O pastor americano Larry Huch declarou: “Quem abençoa Israel é abençoado”, enquanto o deputado brasileiro Gilberto Nascimento (PSD-SP) pediu uma “oração em socorro” ao país.
Nas redes sociais, o governador foi alvo de duras críticas. Usuários o chamaram de “serpente parida por Bolsonaro” e questionaram a exibição da bandeira em um evento cristão, apontando contradições com os valores de Jesus.
Tarcísio de Freitas:
— NINGUÉM (@GORILLAZ1962) June 19, 2025
A serpente que foi parida por Bolsonaro. De todos, o pior. pic.twitter.com/bxaNBYVmQB
Segundo o cientista geopolítico Vinicios Betiol, a cena ocorre “no exato momento em que o governo de Benjamin Netanyahu tenta eliminar as poucas crianças que ainda sobraram em Gaza. A extrema direita está transformando a Marcha pra Jesus em uma Marcha pro demônio. Jesus passa longe de tudo isso“.
Tarcísio de Freitas canta na Marcha pra Jesus, enrolado na bandeira de Israel, no exato momento em que o governo de Benjamin Netanyahu tenta eliminar as poucas crianças que ainda sobraram em Gaza. A extrema direita está transformando a Marcha pra Jesus em uma Marcha pro demônio.… pic.twitter.com/RebfKRXDv9
— Vinicios Betiol (@vinicios_betiol) June 19, 2025
“Cristãos usando a bandeira de um povo que não reconhece Jesus como o Cristo“, escreveu o influencer Pedro Ronchi, enquanto eles celebraram Tarcísio, destacando sua proximidade com o eleitorado evangélico, visto como estratégico para as eleições de 2026.

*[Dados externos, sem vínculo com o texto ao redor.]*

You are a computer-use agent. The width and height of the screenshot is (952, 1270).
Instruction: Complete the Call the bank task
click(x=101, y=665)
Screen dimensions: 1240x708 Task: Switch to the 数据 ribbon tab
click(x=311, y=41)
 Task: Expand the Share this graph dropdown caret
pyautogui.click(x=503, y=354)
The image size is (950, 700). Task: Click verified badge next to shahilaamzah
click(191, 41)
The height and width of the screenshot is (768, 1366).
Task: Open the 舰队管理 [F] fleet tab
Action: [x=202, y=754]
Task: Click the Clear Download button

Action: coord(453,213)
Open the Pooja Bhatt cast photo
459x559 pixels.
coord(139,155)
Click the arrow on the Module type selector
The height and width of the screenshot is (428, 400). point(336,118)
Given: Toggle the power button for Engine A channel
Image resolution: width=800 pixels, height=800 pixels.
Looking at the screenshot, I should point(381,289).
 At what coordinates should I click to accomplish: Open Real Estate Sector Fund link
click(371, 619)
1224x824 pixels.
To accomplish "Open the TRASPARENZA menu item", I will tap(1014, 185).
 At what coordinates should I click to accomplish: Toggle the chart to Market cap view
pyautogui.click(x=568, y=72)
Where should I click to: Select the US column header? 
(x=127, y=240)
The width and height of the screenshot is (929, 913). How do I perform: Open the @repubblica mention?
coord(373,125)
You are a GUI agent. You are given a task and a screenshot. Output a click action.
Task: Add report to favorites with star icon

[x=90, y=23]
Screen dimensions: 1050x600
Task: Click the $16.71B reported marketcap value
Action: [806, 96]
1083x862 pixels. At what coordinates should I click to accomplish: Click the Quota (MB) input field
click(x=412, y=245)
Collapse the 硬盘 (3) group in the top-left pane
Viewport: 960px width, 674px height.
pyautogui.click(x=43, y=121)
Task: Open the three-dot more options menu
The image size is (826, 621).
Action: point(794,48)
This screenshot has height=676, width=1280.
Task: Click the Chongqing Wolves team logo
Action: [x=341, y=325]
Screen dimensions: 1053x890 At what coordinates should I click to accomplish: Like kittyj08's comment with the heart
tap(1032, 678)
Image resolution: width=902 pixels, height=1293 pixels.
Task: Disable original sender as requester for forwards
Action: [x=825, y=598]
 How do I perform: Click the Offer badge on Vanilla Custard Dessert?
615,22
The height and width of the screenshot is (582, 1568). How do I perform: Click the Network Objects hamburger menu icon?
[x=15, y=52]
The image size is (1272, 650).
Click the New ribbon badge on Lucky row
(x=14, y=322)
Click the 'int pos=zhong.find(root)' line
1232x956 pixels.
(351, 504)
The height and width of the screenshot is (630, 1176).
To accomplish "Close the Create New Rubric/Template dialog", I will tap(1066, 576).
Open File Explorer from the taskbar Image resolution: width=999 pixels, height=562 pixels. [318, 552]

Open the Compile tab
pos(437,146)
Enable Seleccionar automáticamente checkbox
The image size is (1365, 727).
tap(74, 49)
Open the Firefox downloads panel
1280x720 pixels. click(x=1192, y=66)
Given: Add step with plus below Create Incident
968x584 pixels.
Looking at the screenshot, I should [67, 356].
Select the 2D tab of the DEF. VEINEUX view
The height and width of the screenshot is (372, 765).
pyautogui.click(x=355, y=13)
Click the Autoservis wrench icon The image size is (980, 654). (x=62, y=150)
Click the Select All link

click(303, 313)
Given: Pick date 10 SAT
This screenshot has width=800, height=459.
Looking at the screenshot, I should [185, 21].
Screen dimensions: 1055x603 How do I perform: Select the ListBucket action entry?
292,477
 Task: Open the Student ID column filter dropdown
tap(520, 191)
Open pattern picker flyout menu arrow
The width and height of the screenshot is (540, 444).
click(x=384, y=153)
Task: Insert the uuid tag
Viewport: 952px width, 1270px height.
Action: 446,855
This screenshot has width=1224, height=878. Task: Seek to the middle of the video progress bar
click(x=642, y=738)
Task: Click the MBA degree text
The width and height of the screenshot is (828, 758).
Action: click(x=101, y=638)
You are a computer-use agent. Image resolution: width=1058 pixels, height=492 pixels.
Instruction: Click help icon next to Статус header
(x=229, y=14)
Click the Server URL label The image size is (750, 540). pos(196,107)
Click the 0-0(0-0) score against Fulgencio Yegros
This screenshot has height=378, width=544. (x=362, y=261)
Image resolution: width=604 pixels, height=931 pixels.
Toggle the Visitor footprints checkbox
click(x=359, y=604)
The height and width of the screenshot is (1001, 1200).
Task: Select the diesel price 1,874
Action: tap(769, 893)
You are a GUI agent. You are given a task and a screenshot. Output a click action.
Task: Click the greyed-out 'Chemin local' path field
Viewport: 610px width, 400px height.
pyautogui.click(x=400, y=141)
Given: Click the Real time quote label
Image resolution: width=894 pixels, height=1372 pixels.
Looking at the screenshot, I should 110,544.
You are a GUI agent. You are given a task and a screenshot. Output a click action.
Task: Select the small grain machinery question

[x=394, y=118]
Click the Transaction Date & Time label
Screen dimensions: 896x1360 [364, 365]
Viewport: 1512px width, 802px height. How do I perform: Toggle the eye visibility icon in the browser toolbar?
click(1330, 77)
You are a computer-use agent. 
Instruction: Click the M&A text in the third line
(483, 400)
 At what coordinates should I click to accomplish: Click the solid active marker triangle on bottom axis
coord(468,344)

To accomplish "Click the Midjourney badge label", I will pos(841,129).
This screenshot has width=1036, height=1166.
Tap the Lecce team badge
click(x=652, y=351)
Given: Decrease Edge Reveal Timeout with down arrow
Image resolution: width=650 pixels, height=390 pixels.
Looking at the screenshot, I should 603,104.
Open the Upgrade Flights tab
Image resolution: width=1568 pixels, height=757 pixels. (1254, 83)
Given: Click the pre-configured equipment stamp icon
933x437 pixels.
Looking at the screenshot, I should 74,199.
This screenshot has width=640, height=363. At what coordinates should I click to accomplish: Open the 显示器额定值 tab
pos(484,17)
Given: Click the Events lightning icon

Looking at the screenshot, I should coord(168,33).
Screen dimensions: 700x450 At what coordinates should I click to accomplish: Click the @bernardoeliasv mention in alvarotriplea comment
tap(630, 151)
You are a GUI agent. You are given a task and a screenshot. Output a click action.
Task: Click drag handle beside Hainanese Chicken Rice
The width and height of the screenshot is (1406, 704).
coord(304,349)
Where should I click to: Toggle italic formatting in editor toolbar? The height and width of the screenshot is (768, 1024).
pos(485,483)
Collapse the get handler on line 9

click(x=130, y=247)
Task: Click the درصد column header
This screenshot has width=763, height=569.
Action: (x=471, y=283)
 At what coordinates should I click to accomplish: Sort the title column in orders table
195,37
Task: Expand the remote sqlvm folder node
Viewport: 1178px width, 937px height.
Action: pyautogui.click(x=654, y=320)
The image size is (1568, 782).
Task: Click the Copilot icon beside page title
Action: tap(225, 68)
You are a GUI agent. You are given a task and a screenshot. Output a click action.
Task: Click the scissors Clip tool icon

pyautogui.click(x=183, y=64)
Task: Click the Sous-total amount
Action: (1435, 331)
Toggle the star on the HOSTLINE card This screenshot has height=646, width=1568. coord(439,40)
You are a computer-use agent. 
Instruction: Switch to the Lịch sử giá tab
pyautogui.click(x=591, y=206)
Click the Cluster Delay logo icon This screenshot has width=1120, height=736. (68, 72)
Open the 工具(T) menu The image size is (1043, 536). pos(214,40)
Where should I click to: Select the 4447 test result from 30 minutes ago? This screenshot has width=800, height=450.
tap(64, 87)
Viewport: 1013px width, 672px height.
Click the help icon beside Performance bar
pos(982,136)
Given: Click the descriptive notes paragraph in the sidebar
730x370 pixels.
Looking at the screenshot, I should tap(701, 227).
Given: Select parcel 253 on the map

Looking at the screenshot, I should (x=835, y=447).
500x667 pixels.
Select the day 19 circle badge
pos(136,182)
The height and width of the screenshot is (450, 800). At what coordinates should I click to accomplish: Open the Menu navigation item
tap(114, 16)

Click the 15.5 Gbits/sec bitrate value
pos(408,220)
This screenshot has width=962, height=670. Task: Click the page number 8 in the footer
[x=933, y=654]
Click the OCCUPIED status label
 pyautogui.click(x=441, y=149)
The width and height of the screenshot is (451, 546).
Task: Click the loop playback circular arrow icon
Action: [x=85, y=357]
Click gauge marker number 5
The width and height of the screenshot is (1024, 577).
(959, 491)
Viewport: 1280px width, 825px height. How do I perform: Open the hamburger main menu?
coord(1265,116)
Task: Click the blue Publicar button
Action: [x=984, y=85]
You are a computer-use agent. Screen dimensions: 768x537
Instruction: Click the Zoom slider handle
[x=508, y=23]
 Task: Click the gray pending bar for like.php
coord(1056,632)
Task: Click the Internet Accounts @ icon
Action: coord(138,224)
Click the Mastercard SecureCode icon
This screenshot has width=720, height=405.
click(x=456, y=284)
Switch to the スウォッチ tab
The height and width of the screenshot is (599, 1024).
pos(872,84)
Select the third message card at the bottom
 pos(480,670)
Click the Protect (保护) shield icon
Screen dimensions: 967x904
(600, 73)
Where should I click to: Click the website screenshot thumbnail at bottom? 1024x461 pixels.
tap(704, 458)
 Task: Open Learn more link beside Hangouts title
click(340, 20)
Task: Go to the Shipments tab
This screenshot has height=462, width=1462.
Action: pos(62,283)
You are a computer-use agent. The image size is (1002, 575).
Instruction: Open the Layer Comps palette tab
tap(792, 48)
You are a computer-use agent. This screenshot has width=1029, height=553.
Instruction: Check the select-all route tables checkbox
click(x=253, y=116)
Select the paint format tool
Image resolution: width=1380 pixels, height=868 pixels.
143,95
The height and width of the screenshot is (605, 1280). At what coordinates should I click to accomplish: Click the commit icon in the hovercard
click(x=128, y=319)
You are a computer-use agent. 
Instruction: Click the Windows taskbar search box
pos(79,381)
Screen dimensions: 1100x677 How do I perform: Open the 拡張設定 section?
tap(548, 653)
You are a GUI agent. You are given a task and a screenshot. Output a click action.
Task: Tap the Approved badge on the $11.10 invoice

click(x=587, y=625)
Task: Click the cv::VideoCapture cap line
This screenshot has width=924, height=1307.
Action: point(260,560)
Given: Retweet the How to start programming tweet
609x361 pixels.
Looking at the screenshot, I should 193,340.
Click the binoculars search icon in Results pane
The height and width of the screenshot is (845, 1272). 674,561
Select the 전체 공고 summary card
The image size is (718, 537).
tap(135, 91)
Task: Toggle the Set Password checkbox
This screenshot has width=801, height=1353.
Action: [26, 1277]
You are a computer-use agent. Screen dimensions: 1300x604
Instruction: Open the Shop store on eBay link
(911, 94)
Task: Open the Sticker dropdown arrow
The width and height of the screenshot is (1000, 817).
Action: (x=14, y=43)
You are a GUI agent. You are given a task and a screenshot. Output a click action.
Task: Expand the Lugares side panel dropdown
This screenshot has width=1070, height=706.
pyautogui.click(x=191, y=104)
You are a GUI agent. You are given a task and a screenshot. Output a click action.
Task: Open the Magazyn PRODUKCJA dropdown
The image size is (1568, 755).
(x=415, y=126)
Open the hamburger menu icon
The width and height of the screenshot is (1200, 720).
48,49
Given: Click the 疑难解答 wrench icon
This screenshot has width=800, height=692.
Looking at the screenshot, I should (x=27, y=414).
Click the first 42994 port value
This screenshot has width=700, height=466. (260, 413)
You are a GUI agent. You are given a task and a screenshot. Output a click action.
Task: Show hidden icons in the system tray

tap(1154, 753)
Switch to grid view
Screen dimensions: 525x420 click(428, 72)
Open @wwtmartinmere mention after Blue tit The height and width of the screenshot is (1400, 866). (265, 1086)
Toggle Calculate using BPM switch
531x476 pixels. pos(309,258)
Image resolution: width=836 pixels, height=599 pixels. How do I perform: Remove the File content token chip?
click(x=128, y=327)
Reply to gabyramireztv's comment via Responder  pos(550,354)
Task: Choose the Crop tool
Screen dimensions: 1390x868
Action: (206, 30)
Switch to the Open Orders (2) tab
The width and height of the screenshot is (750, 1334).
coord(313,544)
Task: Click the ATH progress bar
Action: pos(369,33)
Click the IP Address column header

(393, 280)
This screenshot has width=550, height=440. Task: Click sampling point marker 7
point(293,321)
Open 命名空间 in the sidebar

Cristãos usando a bandeira de um povo que não reconhece Jesus como o Cristo. pic.twitter.com/KvuxCAs2Ww
— Pedro Ronchi (@PedroRonchi2) June 19, 2025
Considerado um possível candidato à Presidência da República em 2026, Tarcísio usou a Marcha para fortalecer laços com líderes religiosos.
Estevam Hernandes Filho – ministro neopentecostal, líder e fundador da Igreja Apostólica Renascer em Cristo, é antigo defensor de uma chapa com Tarcísio e Michelle Bolsonaro como vice, enquanto Ricardo Nunes (MDB) é apontado como potencial sucessor no governo estadual.
A presença de figuras como Cláudio Lottenberg, presidente da Confederação Israelita Brasileira, reforçou o tom pró-Israel do evento, que também contou com orações por paz e reconciliação.
Enquanto alguns fiéis expressaram apoio incondicional a Israel, outros criticaram a politização da Marcha. “Não há nada “de Jesus” em ostentar uma bandeira israelense em uma marcha que se diz cristã no atual momento”, disse um usuário no X, citando o conflito em Gaza, que já causou mais de 65 mil mortes, segundo fontes.
Tarcísio com a bandeira de Israel, um país cujo povo foi perseguido por um nazista e que agora é comandado por um.
— Professor Leonardo (@ProfLeoOficial) June 19, 2025
Não há nada "de Jesus" em ostentar uma bandeira israelense em uma marcha que se diz cristã no atual momento. pic.twitter.com/mQgNzneppZ
A controvérsia destaca o peso do eleitorado evangélico no Brasil e os desafios de alinhar fé e política em um cenário global polarizado.